El llamado salvaje

Crítica de Jesús Rubio - La Voz del Interior

Una de las dificultades con la que tuvo que lidiar el cine en su etapa analógica o predigital fue la del trabajo con animales. ¿Cómo lograr que el movimiento de un perro o de un gato cumpla con lo que requiere la escena? La historia está llena de películas con animales reales que se la rebuscaron con ingenio para conseguir un resultado decente.

En la actualidad, con las imágenes generadas por computadora (o CGI, de acuerdo a sus siglas en inglés), la tarea es mucho más fácil, aunque el resultado no necesariamente sea mejor que en el pasado, ya que el cine no es solamente una cuestión técnica. En este sentido, hay que decir varias cosas de El llamado salvaje (The Call of the Wild), la nueva adaptación de la novela corta y clásico universal de Jack London.

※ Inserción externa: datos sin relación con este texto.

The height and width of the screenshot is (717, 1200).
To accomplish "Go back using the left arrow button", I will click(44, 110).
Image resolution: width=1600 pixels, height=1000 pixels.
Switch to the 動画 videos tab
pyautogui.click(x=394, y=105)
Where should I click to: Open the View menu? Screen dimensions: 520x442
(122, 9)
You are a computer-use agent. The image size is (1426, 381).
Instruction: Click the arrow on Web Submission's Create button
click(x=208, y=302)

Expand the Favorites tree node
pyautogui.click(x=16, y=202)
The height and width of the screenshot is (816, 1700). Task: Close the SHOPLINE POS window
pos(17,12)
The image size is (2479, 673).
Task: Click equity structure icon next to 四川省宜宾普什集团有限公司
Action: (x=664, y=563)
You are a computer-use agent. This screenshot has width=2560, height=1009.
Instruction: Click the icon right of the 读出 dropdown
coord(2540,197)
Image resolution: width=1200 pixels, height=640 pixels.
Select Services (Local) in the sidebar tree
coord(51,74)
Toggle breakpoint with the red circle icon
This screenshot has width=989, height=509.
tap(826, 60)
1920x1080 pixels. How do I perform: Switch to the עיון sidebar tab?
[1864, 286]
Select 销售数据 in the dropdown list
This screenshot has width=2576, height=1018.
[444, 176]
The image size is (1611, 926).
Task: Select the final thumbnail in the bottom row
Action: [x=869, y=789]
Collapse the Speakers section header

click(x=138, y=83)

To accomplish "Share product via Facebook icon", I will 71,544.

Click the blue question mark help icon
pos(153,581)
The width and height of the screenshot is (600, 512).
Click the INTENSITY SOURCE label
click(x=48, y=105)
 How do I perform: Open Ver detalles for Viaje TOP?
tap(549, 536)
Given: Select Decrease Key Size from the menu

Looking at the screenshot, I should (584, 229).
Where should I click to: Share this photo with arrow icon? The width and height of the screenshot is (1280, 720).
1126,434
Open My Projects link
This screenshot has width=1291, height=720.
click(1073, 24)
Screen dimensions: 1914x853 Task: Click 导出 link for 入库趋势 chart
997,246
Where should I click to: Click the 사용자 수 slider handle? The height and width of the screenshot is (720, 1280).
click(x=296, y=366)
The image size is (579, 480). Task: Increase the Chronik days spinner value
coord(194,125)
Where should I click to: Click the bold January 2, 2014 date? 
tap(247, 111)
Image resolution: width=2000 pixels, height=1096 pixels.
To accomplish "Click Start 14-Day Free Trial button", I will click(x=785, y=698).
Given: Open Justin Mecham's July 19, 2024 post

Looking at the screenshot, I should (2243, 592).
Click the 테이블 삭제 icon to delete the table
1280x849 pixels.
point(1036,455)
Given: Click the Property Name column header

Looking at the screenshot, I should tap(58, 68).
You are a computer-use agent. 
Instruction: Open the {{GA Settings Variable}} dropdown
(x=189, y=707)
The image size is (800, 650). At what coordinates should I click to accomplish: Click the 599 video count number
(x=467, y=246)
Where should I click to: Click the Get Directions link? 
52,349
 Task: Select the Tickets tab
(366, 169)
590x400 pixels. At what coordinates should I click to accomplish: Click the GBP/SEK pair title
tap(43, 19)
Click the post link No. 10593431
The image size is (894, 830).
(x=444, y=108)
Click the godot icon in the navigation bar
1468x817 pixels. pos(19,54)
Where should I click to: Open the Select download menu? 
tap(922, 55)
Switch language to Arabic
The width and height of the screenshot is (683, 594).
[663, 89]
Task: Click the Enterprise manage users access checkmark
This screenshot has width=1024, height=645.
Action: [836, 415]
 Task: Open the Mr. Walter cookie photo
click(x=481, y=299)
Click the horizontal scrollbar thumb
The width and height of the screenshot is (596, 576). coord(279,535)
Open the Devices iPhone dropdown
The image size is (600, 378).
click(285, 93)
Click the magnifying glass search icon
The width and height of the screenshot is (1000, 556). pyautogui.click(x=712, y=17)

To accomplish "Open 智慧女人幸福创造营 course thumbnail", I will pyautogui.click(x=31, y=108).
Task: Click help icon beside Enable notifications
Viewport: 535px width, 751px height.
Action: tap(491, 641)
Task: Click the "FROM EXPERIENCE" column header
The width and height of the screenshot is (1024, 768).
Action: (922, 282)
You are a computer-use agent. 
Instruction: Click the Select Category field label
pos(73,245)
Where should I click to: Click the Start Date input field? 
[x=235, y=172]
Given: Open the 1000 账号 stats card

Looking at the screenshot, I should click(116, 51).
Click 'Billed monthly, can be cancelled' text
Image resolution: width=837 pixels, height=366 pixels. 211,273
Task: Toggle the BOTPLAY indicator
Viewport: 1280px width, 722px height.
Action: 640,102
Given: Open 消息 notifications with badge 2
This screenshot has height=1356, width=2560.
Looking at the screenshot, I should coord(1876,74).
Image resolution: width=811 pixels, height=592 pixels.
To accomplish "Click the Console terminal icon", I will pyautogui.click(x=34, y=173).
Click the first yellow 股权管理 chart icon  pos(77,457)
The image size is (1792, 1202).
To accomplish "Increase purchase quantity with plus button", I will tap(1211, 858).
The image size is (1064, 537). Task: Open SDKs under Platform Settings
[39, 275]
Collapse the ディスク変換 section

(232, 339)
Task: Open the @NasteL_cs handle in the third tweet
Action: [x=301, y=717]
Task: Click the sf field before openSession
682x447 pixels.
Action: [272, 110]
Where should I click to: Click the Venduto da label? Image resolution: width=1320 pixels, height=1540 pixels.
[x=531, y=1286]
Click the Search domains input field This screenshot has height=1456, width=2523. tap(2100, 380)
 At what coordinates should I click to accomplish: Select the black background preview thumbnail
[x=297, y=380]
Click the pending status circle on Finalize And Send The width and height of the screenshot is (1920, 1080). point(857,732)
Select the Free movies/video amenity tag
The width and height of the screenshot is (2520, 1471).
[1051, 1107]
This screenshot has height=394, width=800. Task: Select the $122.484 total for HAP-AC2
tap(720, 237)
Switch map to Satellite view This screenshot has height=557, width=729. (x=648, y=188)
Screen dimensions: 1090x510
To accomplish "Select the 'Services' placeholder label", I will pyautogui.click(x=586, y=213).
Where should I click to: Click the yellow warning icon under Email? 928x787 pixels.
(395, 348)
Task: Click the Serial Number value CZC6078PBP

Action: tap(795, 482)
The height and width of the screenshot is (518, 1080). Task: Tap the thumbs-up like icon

La película dirigida por Chris Sanders, quien viene de hacer animaciones como Lilo y Stitch y Cómo entrenar a tu dragón, tiene como protagonistas a un enorme perro de nombre Buck, cruza de San Bernardo y Scotch Collie, y a Harrison Ford, cuyo personaje se encarga de contar la historia en voz en off. El contexto es el siglo 19 en la región del Yukón, noroeste de Canadá y este de la frontera con Alaska, durante la llamada fiebre del oro, cuando los perros de tiro se compraban a precios muy altos.

Buck es el perro mimado del juez Miller del Valle de Santa Clara. Una noche, un jardinero lo roba para venderlo en el mercado negro de canes. Es así que Buck se ve, de pronto, lejos de casa y en una jauría empujando un trineo que lleva el correo al pueblito donde están los buscadores de oro, después de haber sufrido maltratos y de haber atravesado situaciones entre tristes y desopilantes.

En el camino se lo cruza a John Thornton (Harrison Ford) y, entre perro y humano, logran una conexión de mucha empatía. John se da cuenta de que Buck es un perro especial, como así también el perro se da cuenta de que John es el amo ideal. También aparece Hal, el villano interpretado por Dan Stevens que quiere encontrar oro a toda costa y que se las agarra con Buck.

Las claves del relato están puestas sobre la mesa: animal y humano se complementan, uno es el espejo del otro y ambos se comunican como si fueran de la misma especie. Todo esto está bien construido. El espectador se deja llevar por la historia por más que esté plagada de inverosimilitudes e inconsistencias.

El detalle y la novedad de la película son que el perro está hecho con computadoras (CGI). Aun así, los gestos y los movimientos del animal son muy realistas y la digitalización le permite, además, hacer ciertas cosas que de otro modo no hubieran sido posibles. Recuerden que Sanders es un experto en animaciones y personajes digitalizados y que, por lo tanto, sabe lo que hace.

Si bien los efectos son discutibles en algunos momentos, hay algo que es incuestionable y que tiene que ver con el género mismo. No es el director, es la estructura del relato de aventuras la que hace avanzar la historia, cuyas reglas dicen que a cada paso que dan los personajes tienen que surgir nuevas complicaciones para que la odisea sea más dramática y entretenida.

Tanto Buck como John emprenden un viaje hacia la libertad, el autoconocimiento y la búsqueda del verdadero hogar. Otra vez la aventura funciona como metáfora de la vida. Ser amos de nosotros mismos es el secreto que la película susurra al oído del espectador. El problema es que carece de densidad política.

Lejos está de ubicarse en la lista de películas como Perro blanco (1982), de Samuel Fuller, que trata el problema del racismo en los Estados Unidos con una profundidad inaudita. Sin embargo, El llamado salvaje funciona como una aceptable y simpática película de iniciación en materia de aventuras.